**What the task requires:** Rewrite the part that opens with the line containing "Given: Open the Anzeige menu" and closes with the line containing "click(x=114, y=204)", replacing "radio button" with "option" and leaving everything else unchanged. Leave the pictures out of your answer.

**Data:**

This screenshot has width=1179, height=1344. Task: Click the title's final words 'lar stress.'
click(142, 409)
==
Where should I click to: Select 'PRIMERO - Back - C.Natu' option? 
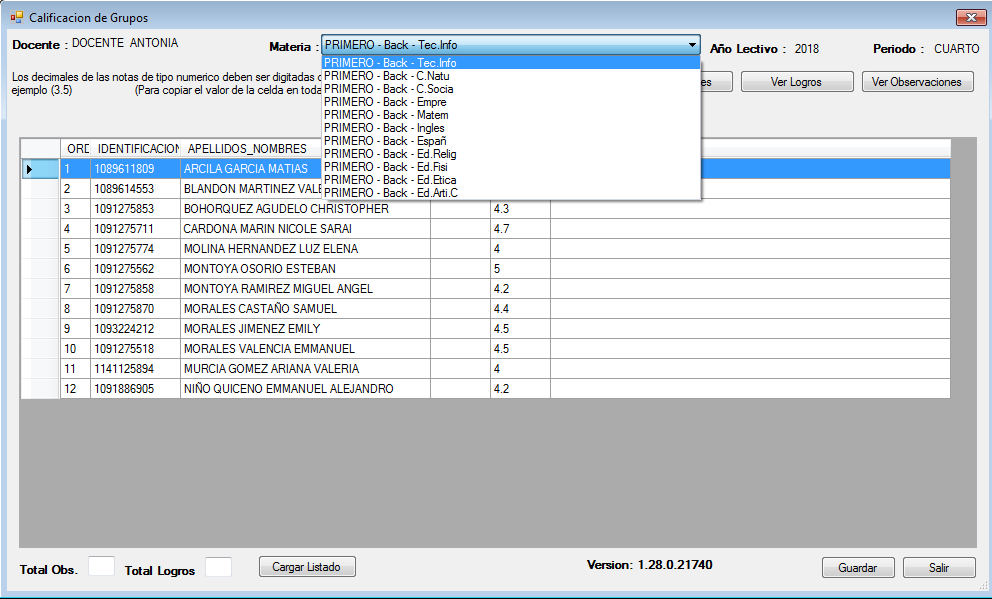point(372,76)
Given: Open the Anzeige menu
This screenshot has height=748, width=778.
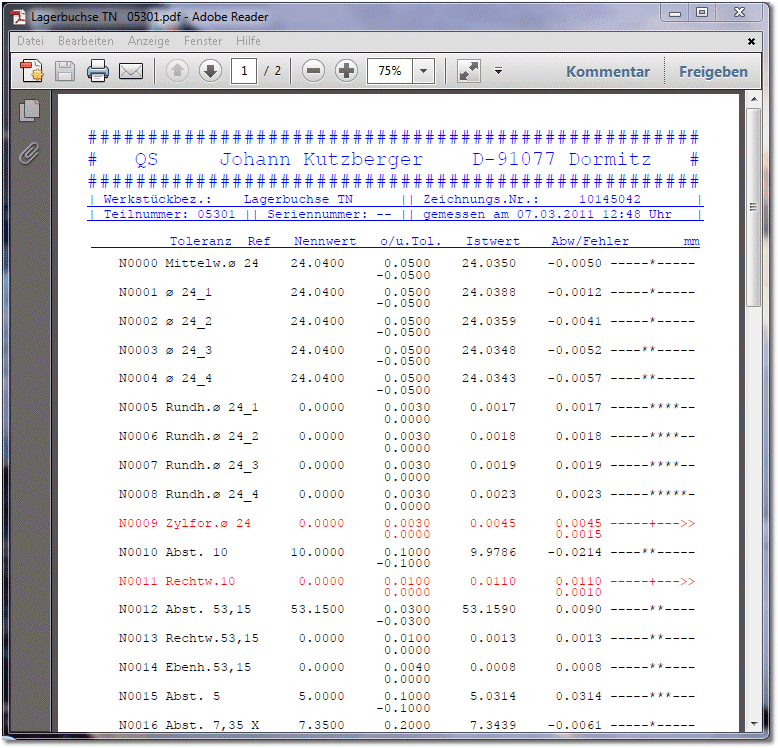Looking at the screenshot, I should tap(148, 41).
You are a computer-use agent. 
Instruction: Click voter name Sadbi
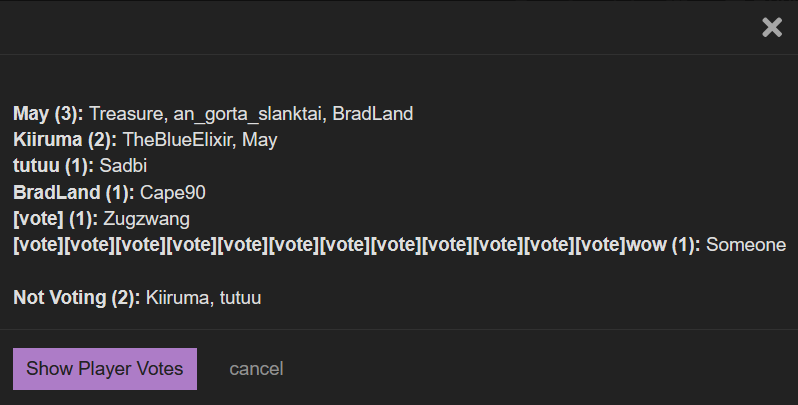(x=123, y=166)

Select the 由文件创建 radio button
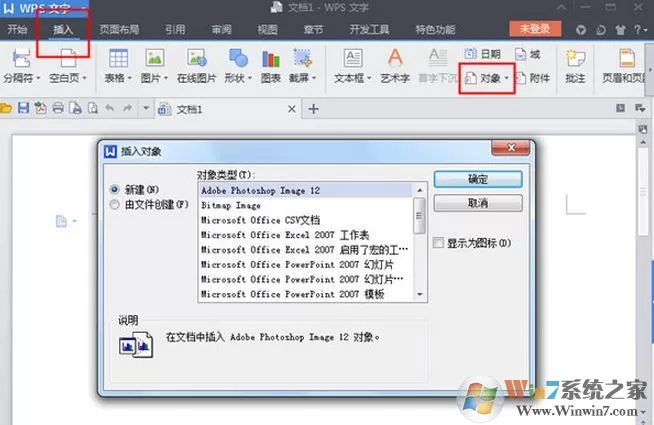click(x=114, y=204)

**Answer to this exercise:**
Given: Open the Anzeige menu
This screenshot has height=748, width=778.
Looking at the screenshot, I should tap(148, 41).
You are a computer-use agent. 
Instruction: Click voter name Sadbi
(x=123, y=166)

Select the 由文件创建 option
click(x=114, y=204)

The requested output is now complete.